#437579 Disney Research Makes Robotic Gaze ...
While it’s not totally clear to what extent human-like robots are better than conventional robots for most applications, one area I’m personally comfortable with them is entertainment. The folks over at Disney Research, who are all about entertainment, have been working on this sort of thing for a very long time, and some of their animatronic attractions are actually quite impressive.
The next step for Disney is to make its animatronic figures, which currently feature scripted behaviors, to perform in an interactive manner with visitors. The challenge is that this is where you start to get into potential Uncanny Valley territory, which is what happens when you try to create “the illusion of life,” which is what Disney (they explicitly say) is trying to do.
In a paper presented at IROS this month, a team from Disney Research, Caltech, University of Illinois at Urbana-Champaign, and Walt Disney Imagineering is trying to nail that illusion of life with a single, and perhaps most important, social cue: eye gaze.
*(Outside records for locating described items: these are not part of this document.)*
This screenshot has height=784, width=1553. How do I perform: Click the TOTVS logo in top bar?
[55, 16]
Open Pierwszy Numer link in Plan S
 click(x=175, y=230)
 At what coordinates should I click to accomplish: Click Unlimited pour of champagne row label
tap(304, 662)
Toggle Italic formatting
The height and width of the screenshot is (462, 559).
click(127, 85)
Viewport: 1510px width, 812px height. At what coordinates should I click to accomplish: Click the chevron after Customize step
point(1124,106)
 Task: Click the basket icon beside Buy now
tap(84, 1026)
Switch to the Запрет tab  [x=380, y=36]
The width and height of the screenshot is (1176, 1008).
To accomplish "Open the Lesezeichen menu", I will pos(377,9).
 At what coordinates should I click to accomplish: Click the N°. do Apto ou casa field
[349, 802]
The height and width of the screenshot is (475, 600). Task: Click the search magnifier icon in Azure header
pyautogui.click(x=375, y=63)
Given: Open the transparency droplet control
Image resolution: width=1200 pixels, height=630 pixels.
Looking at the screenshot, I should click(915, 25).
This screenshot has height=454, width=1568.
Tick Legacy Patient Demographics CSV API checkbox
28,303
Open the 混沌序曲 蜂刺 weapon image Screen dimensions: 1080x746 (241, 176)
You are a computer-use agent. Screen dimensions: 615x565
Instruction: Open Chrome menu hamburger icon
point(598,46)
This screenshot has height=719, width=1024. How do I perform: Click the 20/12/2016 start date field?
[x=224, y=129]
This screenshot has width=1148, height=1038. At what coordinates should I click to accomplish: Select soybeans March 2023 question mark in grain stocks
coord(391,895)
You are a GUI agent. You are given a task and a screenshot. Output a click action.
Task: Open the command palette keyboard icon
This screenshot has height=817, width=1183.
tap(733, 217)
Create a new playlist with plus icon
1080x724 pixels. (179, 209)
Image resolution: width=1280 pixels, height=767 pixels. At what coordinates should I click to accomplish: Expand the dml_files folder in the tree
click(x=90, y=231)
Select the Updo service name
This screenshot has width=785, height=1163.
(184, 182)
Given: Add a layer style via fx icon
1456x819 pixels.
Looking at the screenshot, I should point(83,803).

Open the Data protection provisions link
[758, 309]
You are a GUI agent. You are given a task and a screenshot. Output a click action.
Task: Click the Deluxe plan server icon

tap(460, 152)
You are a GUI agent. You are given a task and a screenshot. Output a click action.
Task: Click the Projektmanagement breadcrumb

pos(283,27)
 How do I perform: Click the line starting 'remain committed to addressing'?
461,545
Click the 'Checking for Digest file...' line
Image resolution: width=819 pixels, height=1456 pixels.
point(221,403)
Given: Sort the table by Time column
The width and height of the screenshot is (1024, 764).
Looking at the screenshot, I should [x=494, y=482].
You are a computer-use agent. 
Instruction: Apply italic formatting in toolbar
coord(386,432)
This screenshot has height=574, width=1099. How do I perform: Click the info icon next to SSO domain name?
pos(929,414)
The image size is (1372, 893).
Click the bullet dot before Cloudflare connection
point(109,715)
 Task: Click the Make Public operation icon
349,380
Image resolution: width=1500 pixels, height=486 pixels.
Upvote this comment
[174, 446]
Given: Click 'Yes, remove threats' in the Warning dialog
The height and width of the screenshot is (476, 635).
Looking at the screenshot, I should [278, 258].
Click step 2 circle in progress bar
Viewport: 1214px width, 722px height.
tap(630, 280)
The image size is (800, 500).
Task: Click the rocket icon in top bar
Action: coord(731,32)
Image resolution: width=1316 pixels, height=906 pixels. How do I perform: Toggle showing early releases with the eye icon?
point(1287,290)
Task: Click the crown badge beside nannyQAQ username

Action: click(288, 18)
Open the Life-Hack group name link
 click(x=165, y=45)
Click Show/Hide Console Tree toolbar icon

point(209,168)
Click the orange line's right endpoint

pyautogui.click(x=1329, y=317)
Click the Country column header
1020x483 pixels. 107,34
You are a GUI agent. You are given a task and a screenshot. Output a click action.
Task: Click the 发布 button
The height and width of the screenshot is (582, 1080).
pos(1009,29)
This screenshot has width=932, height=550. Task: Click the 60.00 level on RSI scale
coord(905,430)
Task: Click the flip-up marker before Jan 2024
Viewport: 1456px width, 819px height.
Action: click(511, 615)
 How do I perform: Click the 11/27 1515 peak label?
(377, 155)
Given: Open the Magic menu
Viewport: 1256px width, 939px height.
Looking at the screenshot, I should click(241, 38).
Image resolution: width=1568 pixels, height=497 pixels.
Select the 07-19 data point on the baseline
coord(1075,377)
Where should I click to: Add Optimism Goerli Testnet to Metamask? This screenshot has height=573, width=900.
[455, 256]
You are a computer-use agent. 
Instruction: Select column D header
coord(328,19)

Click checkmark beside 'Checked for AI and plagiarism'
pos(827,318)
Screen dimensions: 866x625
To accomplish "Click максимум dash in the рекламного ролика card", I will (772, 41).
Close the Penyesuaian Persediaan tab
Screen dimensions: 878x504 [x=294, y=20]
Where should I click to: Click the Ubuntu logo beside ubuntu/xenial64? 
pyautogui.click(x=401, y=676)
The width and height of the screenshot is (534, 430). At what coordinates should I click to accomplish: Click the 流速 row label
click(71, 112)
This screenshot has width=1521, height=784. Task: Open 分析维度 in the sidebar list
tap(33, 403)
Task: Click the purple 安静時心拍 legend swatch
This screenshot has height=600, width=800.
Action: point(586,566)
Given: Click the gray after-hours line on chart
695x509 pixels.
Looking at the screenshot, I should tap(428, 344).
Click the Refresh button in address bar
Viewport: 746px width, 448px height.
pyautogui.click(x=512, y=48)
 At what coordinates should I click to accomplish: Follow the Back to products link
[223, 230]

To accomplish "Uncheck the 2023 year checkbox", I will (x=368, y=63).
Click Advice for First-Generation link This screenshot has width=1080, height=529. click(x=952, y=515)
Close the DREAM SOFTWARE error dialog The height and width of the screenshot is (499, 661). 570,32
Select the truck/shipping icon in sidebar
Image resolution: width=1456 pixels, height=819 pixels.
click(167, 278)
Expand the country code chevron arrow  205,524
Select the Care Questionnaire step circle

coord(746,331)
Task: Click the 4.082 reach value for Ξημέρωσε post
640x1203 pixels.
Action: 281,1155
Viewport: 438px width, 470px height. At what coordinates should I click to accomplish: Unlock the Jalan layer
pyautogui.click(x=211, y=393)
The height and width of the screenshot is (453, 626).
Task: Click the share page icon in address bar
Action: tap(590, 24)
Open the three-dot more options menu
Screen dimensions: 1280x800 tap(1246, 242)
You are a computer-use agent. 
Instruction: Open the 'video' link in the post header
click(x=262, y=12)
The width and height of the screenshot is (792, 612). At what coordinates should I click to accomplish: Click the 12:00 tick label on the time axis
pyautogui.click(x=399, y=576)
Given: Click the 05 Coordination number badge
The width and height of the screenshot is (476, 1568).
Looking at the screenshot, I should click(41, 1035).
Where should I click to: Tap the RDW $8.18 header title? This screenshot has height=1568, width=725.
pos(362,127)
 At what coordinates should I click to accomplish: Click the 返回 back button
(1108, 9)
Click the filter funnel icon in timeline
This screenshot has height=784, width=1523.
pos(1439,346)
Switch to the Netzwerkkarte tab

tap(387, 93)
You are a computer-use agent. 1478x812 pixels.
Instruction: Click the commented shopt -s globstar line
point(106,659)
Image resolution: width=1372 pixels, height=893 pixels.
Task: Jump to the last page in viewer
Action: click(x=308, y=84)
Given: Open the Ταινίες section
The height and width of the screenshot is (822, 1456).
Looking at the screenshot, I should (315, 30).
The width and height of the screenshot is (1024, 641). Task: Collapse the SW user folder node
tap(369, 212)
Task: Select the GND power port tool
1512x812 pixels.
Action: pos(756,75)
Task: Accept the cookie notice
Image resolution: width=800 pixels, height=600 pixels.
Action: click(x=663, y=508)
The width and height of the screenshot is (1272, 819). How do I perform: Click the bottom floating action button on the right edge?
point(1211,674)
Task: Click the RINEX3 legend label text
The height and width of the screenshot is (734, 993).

Before you watch this video, keep in mind that you’re watching a specific character, as Disney describes:
What, exactly, does “lifelike” mean in the context of robotic gaze? The paper abstract describes the goal as “[seeking] to create an interaction which demonstrates the illusion of life.” I suppose you could think of it like a sort of old-fashioned Turing test focused on gaze: If the gaze of this robot cannot be distinguished from the gaze of a human, then victory, that’s lifelike. And critically, we’re talking about mutual gaze here—not just a robot gazing off into the distance, but you looking deep into the eyes of this robot and it looking right back at you just like a human would. Or, just like some humans would.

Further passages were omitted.